To do =>
When you reach the line containing "Screen dimensions: 872x992", please repeat it and every line after it exactly, through the end of the listing below, skipping pictures.

Study material =>
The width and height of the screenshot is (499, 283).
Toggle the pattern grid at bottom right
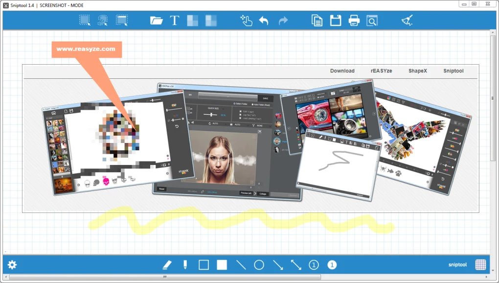[x=482, y=264]

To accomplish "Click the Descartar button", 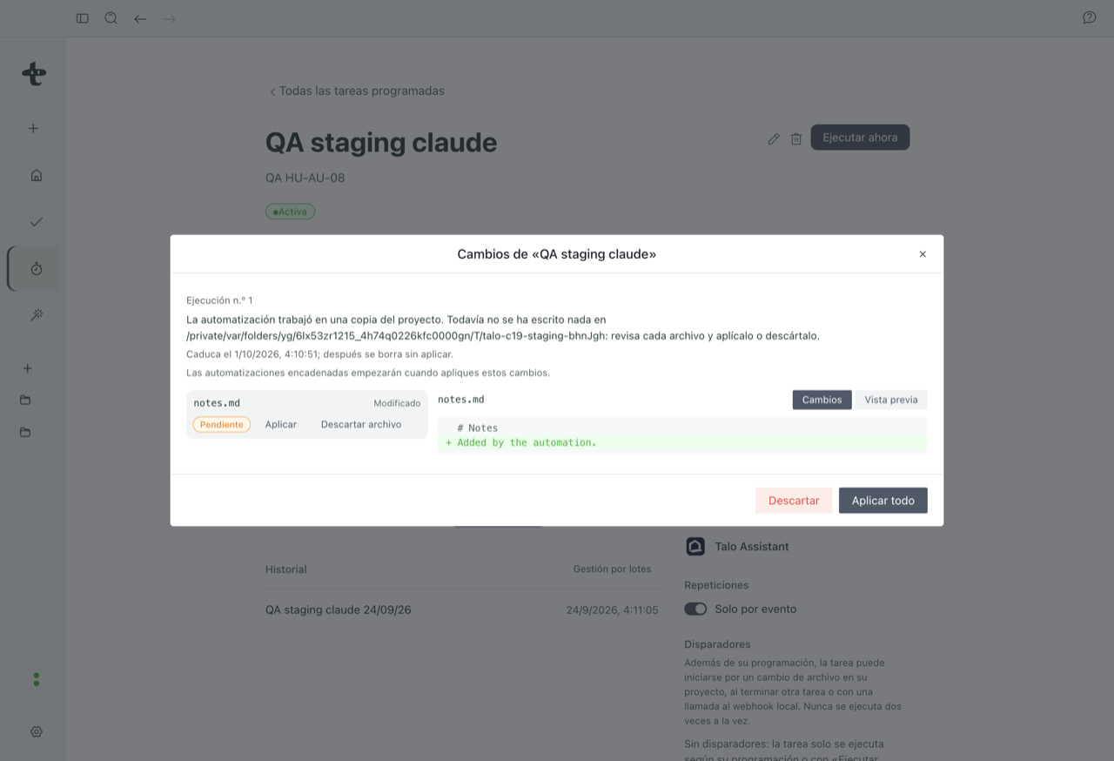I will 794,501.
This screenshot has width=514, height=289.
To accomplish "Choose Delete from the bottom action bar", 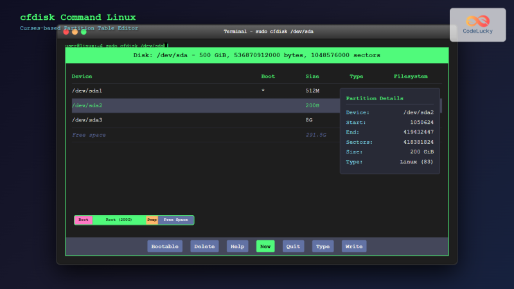I will pos(204,246).
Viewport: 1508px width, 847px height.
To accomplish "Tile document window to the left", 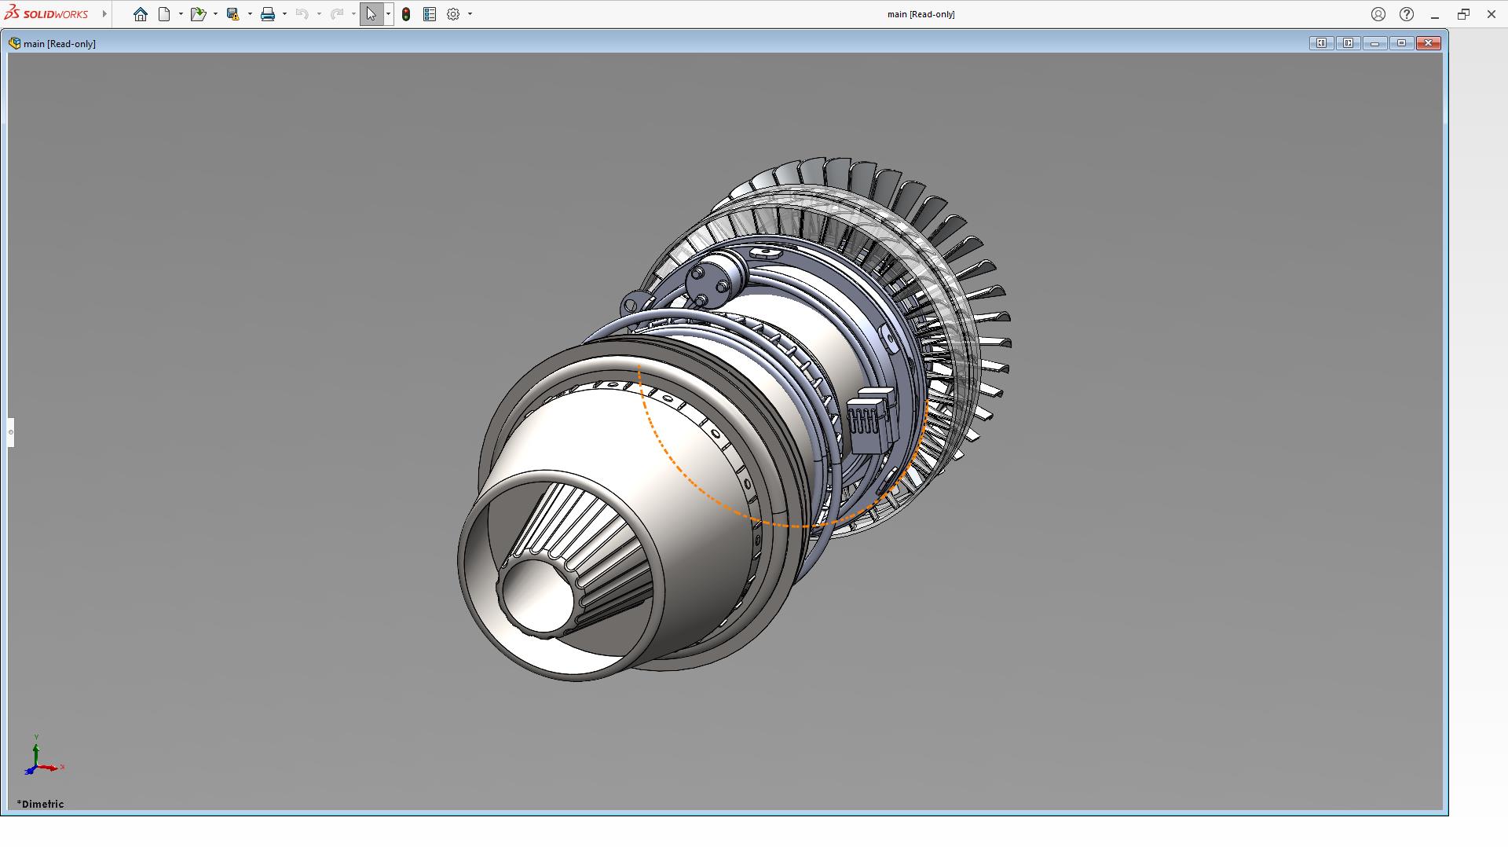I will [1321, 43].
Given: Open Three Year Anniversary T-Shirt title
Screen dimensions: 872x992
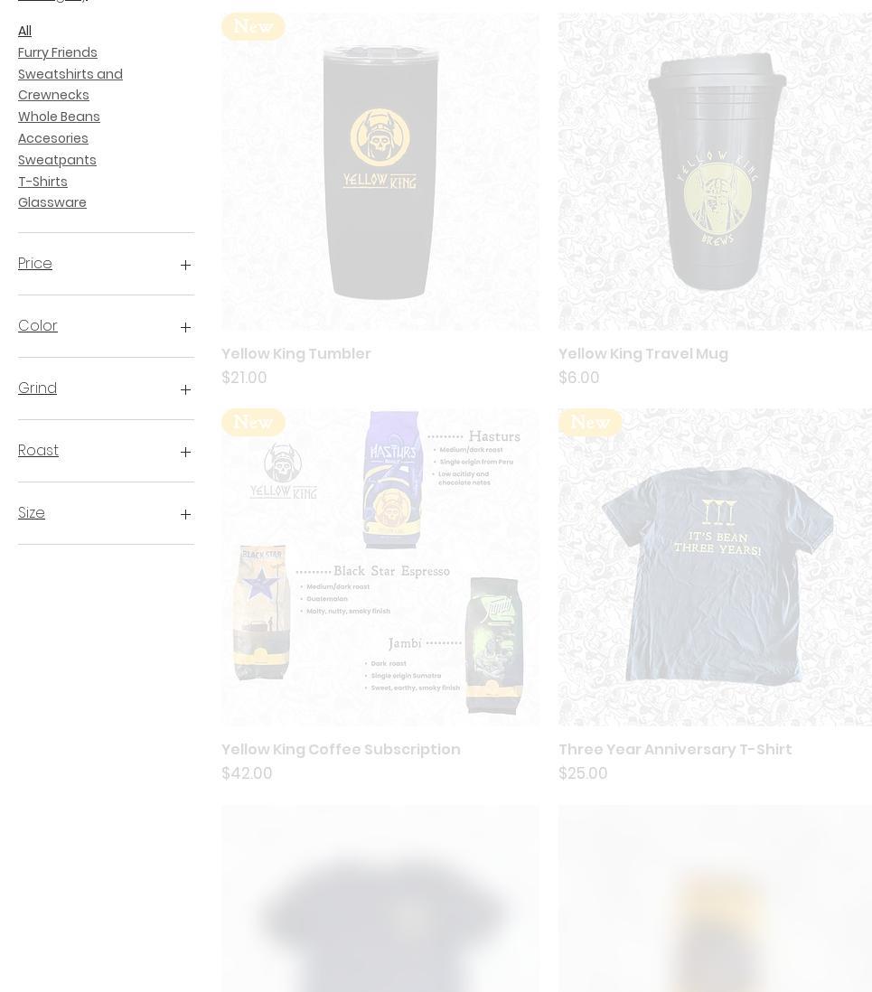Looking at the screenshot, I should coord(675,749).
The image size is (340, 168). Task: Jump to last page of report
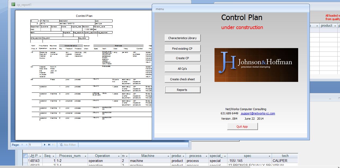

Answer section =>
Screen dimensions: 872x992
Looking at the screenshot, I should coord(675,749).
The image size is (340, 168). Task: Jump to last page of report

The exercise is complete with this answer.